_TASK OBJECTIVE_: Work out how many lines of the material contain the string "Pyrus"; the answer is that number only.

_INPUT FOR THIS TASK_:

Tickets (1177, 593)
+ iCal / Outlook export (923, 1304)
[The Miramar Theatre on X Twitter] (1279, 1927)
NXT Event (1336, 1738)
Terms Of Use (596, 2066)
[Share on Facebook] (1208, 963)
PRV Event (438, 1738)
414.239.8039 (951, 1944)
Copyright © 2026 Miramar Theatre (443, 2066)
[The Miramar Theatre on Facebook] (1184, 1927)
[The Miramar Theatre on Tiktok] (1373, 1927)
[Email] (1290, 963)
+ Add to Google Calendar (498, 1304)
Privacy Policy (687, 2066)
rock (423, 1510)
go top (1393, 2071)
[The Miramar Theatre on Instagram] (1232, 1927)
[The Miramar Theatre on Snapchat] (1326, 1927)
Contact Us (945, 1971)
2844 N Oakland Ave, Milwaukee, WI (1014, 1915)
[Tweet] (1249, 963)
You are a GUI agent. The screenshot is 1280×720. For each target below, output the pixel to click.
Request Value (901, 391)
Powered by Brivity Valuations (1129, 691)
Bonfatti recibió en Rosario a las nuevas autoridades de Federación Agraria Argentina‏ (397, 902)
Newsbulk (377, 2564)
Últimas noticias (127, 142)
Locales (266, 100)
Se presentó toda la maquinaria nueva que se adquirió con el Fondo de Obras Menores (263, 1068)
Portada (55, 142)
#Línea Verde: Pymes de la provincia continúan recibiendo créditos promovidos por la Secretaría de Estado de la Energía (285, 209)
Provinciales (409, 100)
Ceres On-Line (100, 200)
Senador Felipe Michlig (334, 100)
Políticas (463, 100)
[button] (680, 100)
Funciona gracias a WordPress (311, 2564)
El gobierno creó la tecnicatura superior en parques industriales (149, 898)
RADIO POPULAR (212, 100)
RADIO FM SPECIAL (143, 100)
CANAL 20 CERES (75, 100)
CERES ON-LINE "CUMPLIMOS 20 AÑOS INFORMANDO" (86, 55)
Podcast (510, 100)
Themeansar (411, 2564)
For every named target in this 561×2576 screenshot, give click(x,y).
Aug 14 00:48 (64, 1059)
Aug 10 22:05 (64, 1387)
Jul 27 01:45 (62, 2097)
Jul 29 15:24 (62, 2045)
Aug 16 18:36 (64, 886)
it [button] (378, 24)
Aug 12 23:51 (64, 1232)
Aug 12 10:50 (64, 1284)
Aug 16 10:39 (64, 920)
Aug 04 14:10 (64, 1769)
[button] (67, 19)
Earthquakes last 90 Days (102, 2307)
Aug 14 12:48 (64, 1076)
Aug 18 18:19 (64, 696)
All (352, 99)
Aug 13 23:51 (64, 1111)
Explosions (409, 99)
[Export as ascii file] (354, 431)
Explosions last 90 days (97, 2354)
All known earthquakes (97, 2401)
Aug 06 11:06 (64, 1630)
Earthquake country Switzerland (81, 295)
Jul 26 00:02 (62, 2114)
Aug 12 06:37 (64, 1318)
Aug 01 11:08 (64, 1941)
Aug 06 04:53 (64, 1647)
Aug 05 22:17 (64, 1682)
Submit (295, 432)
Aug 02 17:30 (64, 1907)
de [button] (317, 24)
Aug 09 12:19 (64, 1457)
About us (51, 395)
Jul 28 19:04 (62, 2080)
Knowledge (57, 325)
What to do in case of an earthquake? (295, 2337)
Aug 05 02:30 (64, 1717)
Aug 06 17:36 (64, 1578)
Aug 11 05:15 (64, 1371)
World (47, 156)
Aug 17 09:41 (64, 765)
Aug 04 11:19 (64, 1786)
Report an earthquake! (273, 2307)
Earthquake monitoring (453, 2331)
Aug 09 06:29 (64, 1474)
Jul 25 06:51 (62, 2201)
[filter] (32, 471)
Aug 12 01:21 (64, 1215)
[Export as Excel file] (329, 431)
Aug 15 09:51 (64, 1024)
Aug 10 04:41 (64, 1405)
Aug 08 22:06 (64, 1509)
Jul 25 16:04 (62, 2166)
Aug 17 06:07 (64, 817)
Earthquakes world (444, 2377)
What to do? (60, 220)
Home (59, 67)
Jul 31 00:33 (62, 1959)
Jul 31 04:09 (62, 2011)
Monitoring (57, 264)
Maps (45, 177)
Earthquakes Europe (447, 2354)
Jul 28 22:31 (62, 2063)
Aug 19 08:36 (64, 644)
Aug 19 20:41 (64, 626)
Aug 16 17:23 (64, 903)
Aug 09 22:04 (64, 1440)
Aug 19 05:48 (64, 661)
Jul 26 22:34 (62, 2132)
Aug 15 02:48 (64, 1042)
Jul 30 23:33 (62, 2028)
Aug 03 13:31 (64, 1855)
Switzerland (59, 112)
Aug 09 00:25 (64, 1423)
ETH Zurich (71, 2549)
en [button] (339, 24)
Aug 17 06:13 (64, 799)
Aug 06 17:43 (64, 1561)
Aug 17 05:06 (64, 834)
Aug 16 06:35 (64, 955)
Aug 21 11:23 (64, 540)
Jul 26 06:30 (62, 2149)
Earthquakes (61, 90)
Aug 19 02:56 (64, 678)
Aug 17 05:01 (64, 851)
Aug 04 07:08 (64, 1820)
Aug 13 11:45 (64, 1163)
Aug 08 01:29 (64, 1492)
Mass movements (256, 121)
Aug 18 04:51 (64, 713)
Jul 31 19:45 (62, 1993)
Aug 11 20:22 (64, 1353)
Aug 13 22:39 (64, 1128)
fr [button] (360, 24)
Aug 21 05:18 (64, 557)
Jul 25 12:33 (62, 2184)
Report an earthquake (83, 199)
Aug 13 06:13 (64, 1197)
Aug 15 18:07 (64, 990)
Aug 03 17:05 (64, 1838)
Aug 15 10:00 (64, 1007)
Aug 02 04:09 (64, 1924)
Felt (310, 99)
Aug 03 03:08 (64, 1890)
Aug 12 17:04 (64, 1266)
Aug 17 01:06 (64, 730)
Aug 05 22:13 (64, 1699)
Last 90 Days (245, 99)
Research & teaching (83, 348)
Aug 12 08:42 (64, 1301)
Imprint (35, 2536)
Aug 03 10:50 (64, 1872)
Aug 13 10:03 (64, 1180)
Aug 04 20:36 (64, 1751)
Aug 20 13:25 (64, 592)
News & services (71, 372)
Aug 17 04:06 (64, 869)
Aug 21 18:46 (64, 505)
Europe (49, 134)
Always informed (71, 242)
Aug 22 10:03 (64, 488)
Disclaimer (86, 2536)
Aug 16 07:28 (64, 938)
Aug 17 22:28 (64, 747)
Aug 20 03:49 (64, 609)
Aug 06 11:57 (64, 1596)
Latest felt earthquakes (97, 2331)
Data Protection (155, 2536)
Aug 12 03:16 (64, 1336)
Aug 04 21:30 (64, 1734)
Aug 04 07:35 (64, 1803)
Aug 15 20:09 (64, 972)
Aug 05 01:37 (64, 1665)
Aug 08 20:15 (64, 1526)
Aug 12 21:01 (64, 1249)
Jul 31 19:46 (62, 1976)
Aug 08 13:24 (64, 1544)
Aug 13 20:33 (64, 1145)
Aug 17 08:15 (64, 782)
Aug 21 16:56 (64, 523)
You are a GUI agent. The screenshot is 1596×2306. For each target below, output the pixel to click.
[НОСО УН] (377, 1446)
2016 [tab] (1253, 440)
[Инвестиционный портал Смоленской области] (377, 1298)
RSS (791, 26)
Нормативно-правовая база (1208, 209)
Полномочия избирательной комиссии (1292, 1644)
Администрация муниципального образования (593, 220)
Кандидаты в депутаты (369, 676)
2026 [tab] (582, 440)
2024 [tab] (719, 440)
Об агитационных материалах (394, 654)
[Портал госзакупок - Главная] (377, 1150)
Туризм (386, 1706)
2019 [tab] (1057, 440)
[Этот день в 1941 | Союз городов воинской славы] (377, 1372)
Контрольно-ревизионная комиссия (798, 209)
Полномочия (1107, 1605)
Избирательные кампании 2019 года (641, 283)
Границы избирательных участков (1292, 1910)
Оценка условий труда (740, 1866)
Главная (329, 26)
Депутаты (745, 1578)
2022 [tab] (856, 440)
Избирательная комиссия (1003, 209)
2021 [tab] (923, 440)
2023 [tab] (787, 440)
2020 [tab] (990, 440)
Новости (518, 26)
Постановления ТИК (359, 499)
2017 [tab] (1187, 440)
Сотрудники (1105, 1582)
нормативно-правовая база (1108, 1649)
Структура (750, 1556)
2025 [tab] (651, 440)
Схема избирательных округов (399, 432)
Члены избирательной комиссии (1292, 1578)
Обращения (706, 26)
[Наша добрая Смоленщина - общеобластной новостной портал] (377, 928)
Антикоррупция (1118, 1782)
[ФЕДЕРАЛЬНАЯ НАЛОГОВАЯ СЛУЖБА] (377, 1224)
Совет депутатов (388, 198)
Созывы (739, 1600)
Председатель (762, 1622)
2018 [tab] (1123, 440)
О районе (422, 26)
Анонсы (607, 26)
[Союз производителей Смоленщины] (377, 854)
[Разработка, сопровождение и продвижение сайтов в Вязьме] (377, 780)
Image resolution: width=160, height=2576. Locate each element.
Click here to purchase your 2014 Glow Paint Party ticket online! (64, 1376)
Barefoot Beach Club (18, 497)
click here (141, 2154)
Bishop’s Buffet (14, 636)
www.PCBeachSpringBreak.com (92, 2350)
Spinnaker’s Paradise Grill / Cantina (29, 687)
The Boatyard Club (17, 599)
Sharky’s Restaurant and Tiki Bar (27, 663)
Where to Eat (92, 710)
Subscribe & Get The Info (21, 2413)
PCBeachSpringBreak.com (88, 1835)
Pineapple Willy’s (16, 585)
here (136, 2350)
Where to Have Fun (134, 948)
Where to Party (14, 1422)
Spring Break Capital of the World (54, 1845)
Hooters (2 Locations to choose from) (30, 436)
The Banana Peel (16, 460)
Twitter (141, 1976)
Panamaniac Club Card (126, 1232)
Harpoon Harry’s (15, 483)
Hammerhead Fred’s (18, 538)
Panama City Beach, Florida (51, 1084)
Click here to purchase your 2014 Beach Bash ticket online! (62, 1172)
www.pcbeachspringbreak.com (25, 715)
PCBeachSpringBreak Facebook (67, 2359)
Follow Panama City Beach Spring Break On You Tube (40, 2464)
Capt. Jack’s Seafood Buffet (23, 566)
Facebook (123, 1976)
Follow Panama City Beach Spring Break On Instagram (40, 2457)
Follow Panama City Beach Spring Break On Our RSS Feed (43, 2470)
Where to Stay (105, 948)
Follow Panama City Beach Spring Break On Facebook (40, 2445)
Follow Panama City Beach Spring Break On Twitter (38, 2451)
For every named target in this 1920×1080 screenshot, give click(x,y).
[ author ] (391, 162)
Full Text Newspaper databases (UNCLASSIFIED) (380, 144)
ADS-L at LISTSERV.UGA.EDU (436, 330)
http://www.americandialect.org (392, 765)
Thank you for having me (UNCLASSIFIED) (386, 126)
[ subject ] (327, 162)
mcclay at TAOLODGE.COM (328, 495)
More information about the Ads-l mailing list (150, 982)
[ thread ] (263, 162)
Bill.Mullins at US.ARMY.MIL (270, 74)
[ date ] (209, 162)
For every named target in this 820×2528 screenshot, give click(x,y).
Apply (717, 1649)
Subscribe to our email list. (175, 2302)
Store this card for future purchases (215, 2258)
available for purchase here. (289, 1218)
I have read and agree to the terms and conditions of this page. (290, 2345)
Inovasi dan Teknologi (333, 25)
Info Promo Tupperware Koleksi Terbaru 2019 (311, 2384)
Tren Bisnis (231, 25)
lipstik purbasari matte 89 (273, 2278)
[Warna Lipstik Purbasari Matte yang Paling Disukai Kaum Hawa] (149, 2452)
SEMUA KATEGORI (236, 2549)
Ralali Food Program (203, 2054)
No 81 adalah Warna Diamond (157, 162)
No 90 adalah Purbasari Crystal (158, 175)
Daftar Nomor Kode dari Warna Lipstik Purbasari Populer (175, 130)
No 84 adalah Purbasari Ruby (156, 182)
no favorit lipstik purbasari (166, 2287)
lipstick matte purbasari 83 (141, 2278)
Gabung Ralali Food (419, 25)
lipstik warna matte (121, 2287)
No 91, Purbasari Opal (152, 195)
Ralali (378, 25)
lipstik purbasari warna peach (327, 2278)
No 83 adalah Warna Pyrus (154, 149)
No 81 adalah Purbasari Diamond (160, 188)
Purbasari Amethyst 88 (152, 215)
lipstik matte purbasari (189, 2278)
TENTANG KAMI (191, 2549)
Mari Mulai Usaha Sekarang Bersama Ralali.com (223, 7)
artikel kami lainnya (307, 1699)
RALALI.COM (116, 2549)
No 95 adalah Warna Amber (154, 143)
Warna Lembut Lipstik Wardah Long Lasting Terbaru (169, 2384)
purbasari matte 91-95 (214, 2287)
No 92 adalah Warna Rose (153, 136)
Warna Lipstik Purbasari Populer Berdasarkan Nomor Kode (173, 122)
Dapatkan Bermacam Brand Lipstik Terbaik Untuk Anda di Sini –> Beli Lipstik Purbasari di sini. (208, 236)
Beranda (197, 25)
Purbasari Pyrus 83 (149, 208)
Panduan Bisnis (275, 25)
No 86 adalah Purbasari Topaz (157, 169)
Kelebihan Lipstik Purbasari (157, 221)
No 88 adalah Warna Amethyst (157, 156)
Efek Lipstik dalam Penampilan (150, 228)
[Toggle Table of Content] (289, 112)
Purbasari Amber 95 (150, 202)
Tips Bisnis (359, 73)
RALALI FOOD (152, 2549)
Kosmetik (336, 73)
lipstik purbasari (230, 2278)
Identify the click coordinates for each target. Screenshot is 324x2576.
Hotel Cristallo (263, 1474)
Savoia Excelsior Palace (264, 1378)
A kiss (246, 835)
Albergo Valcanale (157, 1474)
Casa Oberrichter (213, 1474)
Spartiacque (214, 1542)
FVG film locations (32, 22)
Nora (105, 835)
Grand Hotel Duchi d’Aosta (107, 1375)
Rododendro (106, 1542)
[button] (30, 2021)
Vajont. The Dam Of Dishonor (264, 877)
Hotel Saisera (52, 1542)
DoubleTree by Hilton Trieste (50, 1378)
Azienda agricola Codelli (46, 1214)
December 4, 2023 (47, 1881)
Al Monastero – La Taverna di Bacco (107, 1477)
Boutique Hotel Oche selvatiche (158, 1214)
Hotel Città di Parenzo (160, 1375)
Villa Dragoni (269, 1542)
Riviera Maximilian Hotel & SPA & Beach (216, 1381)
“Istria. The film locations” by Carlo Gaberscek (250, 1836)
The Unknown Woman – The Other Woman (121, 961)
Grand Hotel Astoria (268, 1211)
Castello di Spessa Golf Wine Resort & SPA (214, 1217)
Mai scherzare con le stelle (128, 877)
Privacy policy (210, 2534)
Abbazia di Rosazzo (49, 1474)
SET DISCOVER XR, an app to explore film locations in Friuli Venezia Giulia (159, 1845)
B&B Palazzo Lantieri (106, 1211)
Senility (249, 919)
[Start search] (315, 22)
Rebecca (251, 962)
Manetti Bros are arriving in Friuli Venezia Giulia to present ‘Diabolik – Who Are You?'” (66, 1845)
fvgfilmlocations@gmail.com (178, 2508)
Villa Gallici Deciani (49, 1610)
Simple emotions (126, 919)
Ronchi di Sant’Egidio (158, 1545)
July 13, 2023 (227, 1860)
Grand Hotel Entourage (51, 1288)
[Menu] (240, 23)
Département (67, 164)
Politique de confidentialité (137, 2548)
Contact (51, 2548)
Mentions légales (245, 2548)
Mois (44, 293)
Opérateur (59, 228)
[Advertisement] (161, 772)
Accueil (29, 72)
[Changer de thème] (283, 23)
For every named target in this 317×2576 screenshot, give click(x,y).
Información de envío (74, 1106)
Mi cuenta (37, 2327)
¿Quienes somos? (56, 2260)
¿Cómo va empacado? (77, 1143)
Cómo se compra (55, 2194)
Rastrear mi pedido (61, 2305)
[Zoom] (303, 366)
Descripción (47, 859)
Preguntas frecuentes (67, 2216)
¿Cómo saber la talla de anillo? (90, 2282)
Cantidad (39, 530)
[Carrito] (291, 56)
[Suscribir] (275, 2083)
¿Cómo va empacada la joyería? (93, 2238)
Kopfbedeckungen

_EXERCISE ANSWER_: 2